Interesting piece in Foreign Policy on the rise of sharia courts in jihadist-held Sinai where there is almost no government control.
In the Sinai Peninsula, where government buildings and checkpoints have been bombarded by rocket-propelled grenades (RPGs) and car bombs on a near-daily basis in recent weeks, the Egyptian state is losing ground to ultraconservative Islamists with an alternative vision for rule of law. The growing influence of self-taught sharia judges who uphold the Quran over Egyptian law reflects an alarming erosion of state sovereignty in the Sinai Peninsula. In late August, state courts in North Sinai were forced to transfer all of their cases to the comparatively stable jurisdiction of Ismailiya, in the face of escalating attacks by armed extremists targeting government buildings and security personnel. This week, two prominent sharia judges were among 15 hard-line Salafis arrested on charges of inciting terrorist attacks, as the Egyptian government struggles to contain rising extremism. But despite the current crackdown, it is clear that the deeply entrenched sharia courts of North Sinai are here to stay.
Since the removal of former President Mohamed Morsi on July 3, the already fragile government in Sinai has been further crippled by a wave of armed attacks, ambushes, and car bombings by militants equipped with increasingly sophisticated weaponry stolen from police stations or smuggled across Egypt’s borders with Libya and Sudan. The escalation of violence has forced the closure of a critical police station in Arish and the evacuation of other government buildings, creating an institutional vacuum that sharia courts are opportunistically exploiting.

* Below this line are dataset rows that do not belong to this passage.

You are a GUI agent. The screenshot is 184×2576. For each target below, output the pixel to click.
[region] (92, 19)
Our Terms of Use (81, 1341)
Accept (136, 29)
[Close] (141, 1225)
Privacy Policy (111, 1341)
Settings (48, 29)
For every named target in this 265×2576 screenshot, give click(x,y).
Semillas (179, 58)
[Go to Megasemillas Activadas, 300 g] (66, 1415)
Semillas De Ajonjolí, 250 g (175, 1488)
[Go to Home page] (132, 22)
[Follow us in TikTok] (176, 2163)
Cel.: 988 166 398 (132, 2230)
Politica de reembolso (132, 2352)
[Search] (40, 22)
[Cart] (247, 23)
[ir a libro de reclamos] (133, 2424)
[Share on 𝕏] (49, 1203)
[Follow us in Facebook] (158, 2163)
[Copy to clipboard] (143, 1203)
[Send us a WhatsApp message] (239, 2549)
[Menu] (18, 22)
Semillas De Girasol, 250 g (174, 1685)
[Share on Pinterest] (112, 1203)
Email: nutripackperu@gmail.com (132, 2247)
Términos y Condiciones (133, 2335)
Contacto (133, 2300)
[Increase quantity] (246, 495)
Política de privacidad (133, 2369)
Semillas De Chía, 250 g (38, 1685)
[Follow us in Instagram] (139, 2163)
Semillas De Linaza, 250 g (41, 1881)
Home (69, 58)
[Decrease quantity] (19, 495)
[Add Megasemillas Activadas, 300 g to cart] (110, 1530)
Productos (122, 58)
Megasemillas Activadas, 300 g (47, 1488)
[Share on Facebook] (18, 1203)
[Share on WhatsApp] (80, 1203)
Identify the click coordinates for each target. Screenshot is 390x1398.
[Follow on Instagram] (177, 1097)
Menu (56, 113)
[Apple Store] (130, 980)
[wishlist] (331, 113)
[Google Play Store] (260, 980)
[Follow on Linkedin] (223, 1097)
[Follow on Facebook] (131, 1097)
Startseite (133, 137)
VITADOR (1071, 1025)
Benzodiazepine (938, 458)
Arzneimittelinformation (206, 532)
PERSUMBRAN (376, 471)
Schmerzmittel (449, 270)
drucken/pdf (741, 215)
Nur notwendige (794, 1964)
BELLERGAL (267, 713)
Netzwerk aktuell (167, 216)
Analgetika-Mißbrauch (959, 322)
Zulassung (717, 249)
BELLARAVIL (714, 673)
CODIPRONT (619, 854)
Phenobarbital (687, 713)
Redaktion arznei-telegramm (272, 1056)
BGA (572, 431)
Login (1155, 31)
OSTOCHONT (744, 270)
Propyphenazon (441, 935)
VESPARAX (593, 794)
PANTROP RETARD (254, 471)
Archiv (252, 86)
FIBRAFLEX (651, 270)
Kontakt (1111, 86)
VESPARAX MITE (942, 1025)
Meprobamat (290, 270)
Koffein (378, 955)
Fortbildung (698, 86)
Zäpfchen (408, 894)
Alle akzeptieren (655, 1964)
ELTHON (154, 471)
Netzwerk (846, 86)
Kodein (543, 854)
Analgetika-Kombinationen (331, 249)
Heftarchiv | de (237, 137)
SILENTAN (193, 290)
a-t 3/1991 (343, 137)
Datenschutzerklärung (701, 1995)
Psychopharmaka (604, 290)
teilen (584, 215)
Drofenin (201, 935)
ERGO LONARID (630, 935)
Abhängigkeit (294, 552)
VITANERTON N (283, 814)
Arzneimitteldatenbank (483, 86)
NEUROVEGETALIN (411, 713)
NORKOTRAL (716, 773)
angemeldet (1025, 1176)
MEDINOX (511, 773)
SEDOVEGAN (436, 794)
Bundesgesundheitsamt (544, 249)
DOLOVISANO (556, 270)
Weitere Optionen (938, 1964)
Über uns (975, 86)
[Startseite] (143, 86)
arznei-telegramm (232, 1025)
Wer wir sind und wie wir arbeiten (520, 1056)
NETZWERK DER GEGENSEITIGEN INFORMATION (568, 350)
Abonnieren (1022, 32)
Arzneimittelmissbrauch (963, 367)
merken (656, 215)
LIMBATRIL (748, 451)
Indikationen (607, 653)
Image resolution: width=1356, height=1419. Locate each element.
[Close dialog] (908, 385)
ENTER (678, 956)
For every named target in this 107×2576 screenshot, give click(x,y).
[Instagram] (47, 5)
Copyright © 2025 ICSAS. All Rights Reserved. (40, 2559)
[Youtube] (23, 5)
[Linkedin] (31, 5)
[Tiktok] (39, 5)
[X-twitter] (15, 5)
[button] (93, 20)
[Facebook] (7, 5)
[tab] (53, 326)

The outsourcing of traditional law enforcement functions to non-state actors is reminiscent of a pattern seen in failed states like Somalia, where powerful Islamic courts with their own private militias and ties to al Qaeda seized control over vast swaths of the country in 2006. While the sharia courts of Sinai are nowhere near as institutionalized as those in Somalia, they similarly aspire to absorb the functions of state institutions that are failing to govern.
In an unofficial sharia court in the Egyptian governorate of North Sinai, Sheikh Abu Faisal is slowly building the infrastructure of a parallel Islamic state in plain view of a government he regards as illegal and undemocratic. A former agricultural engineer who taught himself sharia jurisprudence in the jail cell where he was detained on charges of involvement in the 2004 bombings at tourist resorts in Sharm al-Sheikh, Abu Faisal has since become one of the most powerful sharia judges in North Sinai, hearing dozens of cases every week at the House of Sharia Judgment in Arish and another court in Sheikh Zuweid — among at least 14 informal Islamic courts that have been established since the 2011 revolution.